===== GIVEN ENTRIES =====

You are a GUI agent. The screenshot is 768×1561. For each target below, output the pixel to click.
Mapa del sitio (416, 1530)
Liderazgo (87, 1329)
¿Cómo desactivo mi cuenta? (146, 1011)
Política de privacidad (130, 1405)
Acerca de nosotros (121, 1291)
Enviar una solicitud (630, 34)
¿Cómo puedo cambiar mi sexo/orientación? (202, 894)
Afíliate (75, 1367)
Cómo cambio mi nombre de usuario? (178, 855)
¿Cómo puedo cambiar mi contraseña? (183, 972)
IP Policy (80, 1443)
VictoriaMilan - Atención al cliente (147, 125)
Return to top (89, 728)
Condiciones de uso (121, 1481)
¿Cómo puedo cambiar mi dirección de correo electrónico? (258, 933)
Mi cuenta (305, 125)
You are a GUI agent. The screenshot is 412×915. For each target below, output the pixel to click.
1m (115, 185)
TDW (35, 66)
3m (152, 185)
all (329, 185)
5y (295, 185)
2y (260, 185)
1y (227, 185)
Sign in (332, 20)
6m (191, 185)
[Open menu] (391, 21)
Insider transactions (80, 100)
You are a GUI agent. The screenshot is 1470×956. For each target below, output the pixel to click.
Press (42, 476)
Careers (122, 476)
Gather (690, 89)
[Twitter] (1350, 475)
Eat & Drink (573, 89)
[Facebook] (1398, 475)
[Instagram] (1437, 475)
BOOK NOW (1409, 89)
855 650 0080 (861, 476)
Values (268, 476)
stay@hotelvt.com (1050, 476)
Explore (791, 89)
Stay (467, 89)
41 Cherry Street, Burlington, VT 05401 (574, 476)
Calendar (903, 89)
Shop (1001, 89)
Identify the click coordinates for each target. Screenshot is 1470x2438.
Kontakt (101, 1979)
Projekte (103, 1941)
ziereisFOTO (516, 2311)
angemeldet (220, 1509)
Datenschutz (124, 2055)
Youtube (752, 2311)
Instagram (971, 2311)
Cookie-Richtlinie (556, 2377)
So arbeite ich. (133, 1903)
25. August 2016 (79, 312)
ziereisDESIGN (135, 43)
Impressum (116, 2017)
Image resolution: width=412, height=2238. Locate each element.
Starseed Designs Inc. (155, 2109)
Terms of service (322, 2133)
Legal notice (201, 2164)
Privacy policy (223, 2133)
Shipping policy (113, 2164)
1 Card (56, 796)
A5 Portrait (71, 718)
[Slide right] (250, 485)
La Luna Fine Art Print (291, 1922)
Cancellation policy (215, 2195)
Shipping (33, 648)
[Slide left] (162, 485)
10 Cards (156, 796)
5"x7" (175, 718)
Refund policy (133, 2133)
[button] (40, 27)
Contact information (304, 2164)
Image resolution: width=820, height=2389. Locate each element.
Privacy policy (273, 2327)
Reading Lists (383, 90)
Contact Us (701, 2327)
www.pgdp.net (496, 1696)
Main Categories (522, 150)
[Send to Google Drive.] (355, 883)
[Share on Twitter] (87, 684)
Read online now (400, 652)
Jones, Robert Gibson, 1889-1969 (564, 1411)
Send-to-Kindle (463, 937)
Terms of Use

=====

Beginning with the line that has "IP Policy (80, 1443)" and ending with the line that has "Insider transactions (80, 100)", set down the lines above exactly and include no others.

IP Policy (80, 1443)
VictoriaMilan - Atención al cliente (147, 125)
Return to top (89, 728)
Condiciones de uso (121, 1481)
¿Cómo puedo cambiar mi dirección de correo electrónico? (258, 933)
Mi cuenta (305, 125)
You are a GUI agent. The screenshot is 412×915. For each target below, output the pixel to click.
1m (115, 185)
TDW (35, 66)
3m (152, 185)
all (329, 185)
5y (295, 185)
2y (260, 185)
1y (227, 185)
Sign in (332, 20)
6m (191, 185)
[Open menu] (391, 21)
Insider transactions (80, 100)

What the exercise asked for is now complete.